It’s the sort of night that in movie a sad saxophone would be playing in the background. The type you don’t find to be real, were the moon is just a little too big and a little too white. The street is silent the wind a breeze moving softly maybe a lone white paper cup dancing with it. It’s the night were a stranger waits in the shadows, dressed in a long coat and hat for the right time to step under the lamp light. It’s a movie night, and there are few elements missing to complete it.
It’s a quiet night and I’m standing here waiting against the building wall, I’m not wearing a long coat and I’m not wearing a hat. I have tattered jeans, an old t-shirt and my hands in my pockets. I do have the token cigarette hanging off the side of my mouth. I’m not sure what I’m waiting for, because there is nothing left to wait for.
I’m the screw up, the side of the story no one cares about because the viewers are all busy hating me and waiting for the hero to recover. I’m also waiting for him to recover, to come to my side and promise everything will be just fine. He would call me tragic.
I’m tragic, a tragedy a disaster. I can’t sleep anymore not while thinking about him, while missing him, while needing him. I can’t stand to be here, not on the same street, not in the same city, not after what I’ve done. I’ve stayed by this building for many nights watching the son come out, watching the interns walk out with heavy bags under their eyes after another day on call.

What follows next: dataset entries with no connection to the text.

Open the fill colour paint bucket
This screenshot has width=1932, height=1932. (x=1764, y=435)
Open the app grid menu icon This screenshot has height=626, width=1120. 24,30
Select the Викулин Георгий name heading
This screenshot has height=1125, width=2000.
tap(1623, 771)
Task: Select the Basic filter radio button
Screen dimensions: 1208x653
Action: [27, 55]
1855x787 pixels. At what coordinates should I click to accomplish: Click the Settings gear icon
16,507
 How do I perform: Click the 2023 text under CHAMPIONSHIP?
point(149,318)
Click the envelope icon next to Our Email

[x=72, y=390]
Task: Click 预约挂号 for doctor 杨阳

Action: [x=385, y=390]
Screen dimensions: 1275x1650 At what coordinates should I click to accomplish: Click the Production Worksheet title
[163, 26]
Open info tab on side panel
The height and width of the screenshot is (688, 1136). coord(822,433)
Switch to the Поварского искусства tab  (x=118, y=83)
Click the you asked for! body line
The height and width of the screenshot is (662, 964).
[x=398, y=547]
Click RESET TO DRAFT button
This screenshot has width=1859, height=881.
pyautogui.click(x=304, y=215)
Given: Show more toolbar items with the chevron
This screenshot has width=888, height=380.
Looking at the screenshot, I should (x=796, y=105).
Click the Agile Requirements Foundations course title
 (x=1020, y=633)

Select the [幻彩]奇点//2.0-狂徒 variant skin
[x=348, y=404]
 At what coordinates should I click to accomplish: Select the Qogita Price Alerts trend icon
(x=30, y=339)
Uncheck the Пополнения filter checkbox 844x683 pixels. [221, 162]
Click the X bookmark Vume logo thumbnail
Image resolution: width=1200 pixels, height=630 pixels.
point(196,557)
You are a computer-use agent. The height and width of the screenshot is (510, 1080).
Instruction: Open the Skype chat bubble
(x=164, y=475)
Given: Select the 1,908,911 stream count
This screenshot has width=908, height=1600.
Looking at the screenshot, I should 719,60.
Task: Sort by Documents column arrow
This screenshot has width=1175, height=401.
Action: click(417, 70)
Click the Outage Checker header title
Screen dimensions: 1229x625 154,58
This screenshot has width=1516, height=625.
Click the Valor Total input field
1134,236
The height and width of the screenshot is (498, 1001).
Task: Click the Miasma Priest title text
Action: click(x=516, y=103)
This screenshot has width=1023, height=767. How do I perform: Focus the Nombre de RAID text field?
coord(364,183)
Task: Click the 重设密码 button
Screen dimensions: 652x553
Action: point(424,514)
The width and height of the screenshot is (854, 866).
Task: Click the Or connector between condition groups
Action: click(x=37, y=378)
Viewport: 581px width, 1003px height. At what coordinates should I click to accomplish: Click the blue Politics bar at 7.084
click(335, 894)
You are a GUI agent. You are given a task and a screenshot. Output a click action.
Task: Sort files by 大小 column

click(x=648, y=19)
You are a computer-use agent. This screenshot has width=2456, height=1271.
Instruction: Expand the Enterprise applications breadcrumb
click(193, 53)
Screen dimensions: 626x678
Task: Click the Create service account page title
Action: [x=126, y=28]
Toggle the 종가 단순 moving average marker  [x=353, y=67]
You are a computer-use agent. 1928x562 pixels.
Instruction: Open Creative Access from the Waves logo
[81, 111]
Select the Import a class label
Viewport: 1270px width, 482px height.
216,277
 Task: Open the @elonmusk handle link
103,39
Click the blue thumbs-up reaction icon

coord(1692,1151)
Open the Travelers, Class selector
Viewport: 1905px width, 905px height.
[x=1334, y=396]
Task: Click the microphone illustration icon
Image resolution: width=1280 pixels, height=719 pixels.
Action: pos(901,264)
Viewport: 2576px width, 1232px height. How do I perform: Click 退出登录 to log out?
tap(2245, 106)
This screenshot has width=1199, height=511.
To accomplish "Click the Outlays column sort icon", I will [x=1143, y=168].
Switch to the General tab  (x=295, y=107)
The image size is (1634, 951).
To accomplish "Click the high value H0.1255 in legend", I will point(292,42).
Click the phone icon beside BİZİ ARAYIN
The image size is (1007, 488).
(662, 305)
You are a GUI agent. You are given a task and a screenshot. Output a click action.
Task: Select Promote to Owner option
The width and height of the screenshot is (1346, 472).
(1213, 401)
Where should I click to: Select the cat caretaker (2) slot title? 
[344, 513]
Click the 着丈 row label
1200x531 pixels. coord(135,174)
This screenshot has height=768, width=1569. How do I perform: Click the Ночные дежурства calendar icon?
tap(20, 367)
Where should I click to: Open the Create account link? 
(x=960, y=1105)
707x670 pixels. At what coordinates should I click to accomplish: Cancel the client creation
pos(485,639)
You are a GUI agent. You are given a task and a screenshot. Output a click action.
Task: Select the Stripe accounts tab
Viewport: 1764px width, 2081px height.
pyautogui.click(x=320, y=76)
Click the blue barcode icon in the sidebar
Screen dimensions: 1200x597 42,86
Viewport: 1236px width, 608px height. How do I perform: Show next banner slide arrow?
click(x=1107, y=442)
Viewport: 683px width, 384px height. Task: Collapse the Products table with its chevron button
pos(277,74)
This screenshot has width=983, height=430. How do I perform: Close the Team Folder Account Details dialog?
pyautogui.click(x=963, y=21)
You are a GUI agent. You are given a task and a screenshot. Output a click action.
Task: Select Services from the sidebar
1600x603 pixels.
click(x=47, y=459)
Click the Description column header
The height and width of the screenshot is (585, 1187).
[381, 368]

I don’t have the courage to walk in there; I don’t have the guts, the strength to see him there again. I can’t and I won’t. He is too pale, too still and my knees give in just at the thought. Plus, I can see it in their eyes, in all of their eyes how they blame me. How they wonder what I did exactly to bring him here. If they knew the monster I am, the monster I become.
God, I need him. I need him so much, I want him to tell me it’ll be fine, that everything is okay, forgotten forgiven. That all this hate, that all this love is worth it, is useless and that we will work through it. He knows what to say, he knows how to fix it. He always does, because I don’t and it’s his…it is him.
And he won’t because I know that he won’t. Because he can’t and it’s my fault.
It’s time for me to go, because there won’t be any fixing this, not until he can. It’s time for me to put room away from this building, away from this silence and this city. The road and the stage have always called me and it’s time to answer. It’s time to leave, until he comes for me.
He will come for me, he always does. He always finds me even when I’m lost inside myself.